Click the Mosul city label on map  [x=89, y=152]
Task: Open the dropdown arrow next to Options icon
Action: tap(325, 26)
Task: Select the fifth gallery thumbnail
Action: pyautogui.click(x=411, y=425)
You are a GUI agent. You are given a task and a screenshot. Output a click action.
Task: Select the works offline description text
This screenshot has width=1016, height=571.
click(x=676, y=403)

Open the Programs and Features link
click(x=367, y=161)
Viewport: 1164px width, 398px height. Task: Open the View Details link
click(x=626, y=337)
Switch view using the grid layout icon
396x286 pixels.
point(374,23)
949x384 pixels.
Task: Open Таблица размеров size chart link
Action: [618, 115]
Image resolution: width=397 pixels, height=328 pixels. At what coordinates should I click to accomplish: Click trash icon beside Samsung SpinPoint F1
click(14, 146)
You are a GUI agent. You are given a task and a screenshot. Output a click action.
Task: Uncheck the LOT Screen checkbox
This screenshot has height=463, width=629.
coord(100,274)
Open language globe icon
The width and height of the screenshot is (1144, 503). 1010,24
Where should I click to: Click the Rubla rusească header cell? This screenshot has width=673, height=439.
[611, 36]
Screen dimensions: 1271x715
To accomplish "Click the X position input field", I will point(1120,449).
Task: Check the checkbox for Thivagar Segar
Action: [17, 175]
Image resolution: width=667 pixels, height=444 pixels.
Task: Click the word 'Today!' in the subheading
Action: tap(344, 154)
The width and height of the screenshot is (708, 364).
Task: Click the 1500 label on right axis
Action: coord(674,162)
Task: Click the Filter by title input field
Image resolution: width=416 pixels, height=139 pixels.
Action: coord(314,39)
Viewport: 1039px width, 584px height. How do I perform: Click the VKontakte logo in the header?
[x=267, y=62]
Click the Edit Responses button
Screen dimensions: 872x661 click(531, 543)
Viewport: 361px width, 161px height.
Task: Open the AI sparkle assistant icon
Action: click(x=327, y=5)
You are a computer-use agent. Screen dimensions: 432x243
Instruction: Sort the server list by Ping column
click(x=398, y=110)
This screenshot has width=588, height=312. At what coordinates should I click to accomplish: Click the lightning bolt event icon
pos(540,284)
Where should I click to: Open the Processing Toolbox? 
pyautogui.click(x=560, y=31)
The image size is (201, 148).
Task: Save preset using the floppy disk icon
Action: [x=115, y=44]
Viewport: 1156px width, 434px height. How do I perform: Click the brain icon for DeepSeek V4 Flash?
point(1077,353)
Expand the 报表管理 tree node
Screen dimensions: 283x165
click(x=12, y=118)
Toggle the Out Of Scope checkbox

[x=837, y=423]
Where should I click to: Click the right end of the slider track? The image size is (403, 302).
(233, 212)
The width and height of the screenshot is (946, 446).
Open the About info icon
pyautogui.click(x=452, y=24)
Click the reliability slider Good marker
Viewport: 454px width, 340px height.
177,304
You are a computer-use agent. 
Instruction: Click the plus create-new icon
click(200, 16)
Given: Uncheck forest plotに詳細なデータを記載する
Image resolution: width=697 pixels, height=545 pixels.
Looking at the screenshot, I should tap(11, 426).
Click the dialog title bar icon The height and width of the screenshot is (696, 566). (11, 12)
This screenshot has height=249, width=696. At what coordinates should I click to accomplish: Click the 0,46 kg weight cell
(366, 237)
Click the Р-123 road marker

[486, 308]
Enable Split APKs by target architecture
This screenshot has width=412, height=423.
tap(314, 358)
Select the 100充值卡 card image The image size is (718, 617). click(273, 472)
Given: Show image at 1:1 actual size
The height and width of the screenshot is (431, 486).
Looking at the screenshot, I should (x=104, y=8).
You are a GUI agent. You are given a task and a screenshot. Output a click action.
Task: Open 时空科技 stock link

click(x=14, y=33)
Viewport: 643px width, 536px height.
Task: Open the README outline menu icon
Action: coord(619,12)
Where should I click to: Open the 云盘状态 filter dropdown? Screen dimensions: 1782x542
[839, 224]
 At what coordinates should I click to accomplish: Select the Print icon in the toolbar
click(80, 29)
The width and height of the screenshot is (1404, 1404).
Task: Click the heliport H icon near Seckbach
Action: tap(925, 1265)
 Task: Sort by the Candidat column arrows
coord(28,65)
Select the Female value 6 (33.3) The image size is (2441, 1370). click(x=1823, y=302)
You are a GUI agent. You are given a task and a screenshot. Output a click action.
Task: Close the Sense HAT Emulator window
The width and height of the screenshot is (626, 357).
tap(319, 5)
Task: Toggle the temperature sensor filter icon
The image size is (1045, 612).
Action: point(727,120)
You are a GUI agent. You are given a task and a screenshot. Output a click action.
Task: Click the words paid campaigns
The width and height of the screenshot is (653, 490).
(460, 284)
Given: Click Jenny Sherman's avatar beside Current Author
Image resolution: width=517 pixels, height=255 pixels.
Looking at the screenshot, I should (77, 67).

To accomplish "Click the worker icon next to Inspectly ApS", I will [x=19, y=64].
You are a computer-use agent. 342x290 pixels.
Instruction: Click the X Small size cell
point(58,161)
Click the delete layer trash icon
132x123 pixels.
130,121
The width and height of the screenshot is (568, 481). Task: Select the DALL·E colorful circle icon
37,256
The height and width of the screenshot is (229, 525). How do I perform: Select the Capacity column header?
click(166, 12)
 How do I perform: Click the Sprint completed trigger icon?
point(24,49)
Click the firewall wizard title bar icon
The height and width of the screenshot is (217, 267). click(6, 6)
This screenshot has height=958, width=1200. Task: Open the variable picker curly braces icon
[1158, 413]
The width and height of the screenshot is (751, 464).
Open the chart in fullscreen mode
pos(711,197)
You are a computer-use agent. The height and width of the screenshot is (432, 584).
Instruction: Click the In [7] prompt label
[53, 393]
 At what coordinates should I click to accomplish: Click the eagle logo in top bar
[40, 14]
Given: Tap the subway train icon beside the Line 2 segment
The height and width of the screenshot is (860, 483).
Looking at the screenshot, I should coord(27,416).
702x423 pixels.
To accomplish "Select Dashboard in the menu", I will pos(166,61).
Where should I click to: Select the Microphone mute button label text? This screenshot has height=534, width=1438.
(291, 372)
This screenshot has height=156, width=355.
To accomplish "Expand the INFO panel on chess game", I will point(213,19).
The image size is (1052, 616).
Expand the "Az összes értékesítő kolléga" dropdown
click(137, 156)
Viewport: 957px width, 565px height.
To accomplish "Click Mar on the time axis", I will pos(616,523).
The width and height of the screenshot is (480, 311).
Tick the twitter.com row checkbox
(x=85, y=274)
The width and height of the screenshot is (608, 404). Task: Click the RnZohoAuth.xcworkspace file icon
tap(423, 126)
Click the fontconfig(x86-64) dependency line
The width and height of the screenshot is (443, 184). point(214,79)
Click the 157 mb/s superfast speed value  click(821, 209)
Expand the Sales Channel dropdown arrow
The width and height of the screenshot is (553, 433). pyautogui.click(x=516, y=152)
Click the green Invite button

::::::

● **REQUIRED WORK**
Your task is to copy each line of the material that contains the word "computer".

● **RESULT OF THIS TASK**
You are a computer-use agent. Screen dimensions: 432x243
You are a computer-use agent. 
You are a computer-use agent. 342x290 pixels.
You are a computer-use agent. The height and width of the screenshot is (432, 584).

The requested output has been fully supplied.